If you’re going to work with Sanskrit words, why not do it right? There is no extra effort involved in saying ka-pha than there is in saying ka-ffa (i.e.,a breathy “p” sound versus an “f” sound). For someone new to Ayurveda, it is just as easy to  learn the correct pronunciation of a word as it is to learn an incorrect one. Therefore, I think it is exponentially more important for a teacher of Ayurveda to know how to pronounce Sanskrit words than it is for the student. The students will echo the teacher’s pronunciation. To learn Sanskrit properly they need an authentic learning experience, where the teacher is well versed in speaking the Sanskrit sounds. One of the things I appreciate most about my teachers is their precise pronunciation. Even though there are words they Americanize for students, I hear all of the authentic Sanskrit sounds that make up the words when they speak—the retroflexes, the aspirates, the nasal sounds. Hearing these sounds is so helpful. Since I understand the nuances of the Sanskrit alphabet, I can usually grasp the meaning of words more fully when the sounds of the Sanskrit characters that the words are rendered in are spoken exactly as the phonetic rules of the language dictate. So why not incorporate proper Sanskrit pronunciation into Ayurvedic education? The price of the education will remain the same, but it will provide far greater benefits.

Reason 7: Standardization

As Latin is to the Western medical industry, so is Sanskrit to Ayurveda. Most industries have their own languages. As a web designer, I need to be able to speak in HTML and CSS, which are computer languages. Architects, engineers, lawyers all speak a unique language that conveys the principles and concepts that inform their day-to-day work. Why should our industry be any different? Sanskrit is the precise way to communicate the meaning of Ayurvedic terms. Imagine trying to explain Ayurvedic concepts or use your own everyday language rather than standard-industry terms when discussing a case. The lack of a common language would significantly increase the potential for errors and miscommunications that could undermine the effectiveness of traditional Ayurvedic protocols.

Reason 8: Truth

Without knowing the language of Ayurveda, there will always be a barrier between the truth and you. Sanskrit embeds universal truths within it, and since Ayurveda and yoga constantly invoke the Self and the discovery of those truths, it can serve as a conduit to that magical ah-ha moment in your journey. Sanskrit is not an old, abandoned language; it is the living language of the Divine that lives deeply within us all, that unites us, and provides language for the deepest wisdom we could ever touch upon.

In Conclusion

Although I love that Ayurveda continues to spread (prasara) around the world, adapting to an endless number of languages and cultures, I will always believe that there is just a bit more truth and understanding conveyed when the Sanskrit language is used. The principles of Ayurveda are powerful whether described in English, Spanish, or Hindi, but the true master of Ayurveda that will use this divine language and really know Ayurveda in its deepest sense.
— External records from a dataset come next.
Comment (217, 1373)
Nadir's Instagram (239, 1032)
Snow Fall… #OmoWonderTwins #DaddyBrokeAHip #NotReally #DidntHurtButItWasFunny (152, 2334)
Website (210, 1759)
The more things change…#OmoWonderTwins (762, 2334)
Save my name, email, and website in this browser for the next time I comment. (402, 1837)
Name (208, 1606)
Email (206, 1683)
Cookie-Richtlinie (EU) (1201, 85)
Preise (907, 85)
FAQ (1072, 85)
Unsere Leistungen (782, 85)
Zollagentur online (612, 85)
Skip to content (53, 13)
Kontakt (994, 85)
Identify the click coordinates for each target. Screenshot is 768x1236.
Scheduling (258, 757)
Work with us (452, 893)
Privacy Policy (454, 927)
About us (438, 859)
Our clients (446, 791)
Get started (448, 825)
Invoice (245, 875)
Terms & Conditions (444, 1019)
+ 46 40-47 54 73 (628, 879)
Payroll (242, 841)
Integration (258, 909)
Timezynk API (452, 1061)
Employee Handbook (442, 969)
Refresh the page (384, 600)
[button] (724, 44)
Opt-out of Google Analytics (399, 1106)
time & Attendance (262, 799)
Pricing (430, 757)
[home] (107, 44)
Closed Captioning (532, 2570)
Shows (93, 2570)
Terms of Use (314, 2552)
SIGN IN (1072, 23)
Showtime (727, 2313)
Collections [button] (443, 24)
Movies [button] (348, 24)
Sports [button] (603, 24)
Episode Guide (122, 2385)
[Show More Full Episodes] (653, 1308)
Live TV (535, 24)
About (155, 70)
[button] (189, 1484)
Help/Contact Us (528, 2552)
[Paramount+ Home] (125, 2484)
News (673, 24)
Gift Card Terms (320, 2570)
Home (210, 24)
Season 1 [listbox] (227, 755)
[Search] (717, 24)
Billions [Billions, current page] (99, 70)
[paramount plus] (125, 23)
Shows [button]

Maria Radloff is an Ayurvedic Wellness Practitioner student at Kerala Academy. She begrudgingly began studying Sanskrit and Vedic chant when she became an ashtanga student of Dave and Cheryl Oliver in Scottsdale, Arizona. Her studies quickly unlocked the magic of Sanskrit, and soon she was devoting more energy to the language than to the asanas—in effect, the language became her yoga. Maria teaches Sanskrit for yogis and Ayurveda students and professionals.

Editor Note: I used “American” Sanskrit in a normal font, such as Ayurveda and Yoga. Words that are meant to be in pure Sanskrit are in italics with IAST.